Oshá reminds me of my nature, she reminds me to trust that when I drive back to Salt Lake – there is nothing for me to lose because of the wisdom I met in her lives inside of me. She guided me to the truth that when my diaphragm speaks up, tugs at me, and asks for my attention – it is but a mere remembering that this is where my animistic wisdom resides.

After spending time with this writing – you may choose to engage with a little practice called ‘plant sit.’ You could commune with the houseplants, trees, or yard ‘weeds’ around you. You can take several moments to visually trace the intricate shorelines of creeks, rivers, or lakes nearby. Observe plants as they burst through a bustling sidewalk along a busy street.
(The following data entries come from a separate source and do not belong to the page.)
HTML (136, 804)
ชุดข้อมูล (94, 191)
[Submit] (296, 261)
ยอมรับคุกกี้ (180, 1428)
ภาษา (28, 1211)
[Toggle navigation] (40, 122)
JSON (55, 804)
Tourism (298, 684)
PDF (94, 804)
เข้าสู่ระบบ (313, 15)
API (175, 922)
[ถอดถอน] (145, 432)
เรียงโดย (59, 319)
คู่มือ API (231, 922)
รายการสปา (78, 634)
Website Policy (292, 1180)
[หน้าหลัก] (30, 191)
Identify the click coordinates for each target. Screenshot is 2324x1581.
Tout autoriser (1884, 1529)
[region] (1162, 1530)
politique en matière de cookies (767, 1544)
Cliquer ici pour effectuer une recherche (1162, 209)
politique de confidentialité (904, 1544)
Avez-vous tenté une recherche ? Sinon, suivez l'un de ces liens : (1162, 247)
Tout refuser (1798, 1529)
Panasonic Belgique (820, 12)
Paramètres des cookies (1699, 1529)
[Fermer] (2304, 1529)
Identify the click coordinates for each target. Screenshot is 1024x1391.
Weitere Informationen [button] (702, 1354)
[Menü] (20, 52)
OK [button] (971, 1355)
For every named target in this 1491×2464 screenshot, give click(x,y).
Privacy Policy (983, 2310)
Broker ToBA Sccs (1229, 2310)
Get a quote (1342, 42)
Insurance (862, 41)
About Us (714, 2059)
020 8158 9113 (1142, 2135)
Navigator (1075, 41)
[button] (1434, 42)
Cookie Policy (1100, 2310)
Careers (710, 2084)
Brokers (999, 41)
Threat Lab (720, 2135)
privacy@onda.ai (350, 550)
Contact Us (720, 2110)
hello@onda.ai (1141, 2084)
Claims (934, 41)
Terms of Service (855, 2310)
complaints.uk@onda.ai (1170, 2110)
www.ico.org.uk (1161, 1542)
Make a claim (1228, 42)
Sway to the sounds of birds, insects, or rustling leaves. Whichever you choose, remember to listen.

Remember to feel into your somatic body as you are led by the greater somatic bodies around you.

Studying botany on a groundwork course

Lastly, I will leave you with a poem I wrote. Inspired by the guidance I tapped into – my hope is that some part of my words leave you feeling led, too.

I arrive at the trailhead and learn her name is Grand Mesa. When I say Grand Mesa, I mean the kind of present moment awareness that the English language has yet to define.

When I call her Grand Mesa, I call her a place where plants whisper blessings and rememberings from the ancestors.

When I speak of Grand Mesa, I am reminded that I am not alive because I was born. I am not alive because my heart is beating. I am alive because I exist in the context her animacy. Grand Mesa holds the key to vitality in her womb. Trees, rocks, beavers, petals, water and space – this is how she brings me to life.

The Grand Mesa has arms so sturdy and warm, only the kind you’ve experienced from Granny’s embrace when she meets you at the screen door.

Grand Mesa is everyone’s Granny.

Grand Mesa – she is a wise elder, a wild woman. She is the embodiment of how to move in even the most complicated moments. She is the guest who exclaims at the dinner table, “there is a lesson to be learned in the presence of a flower! Chaos is as much our medicine as nettle tea!”

She is the perfect teacher of how to be human at this and every moment in time.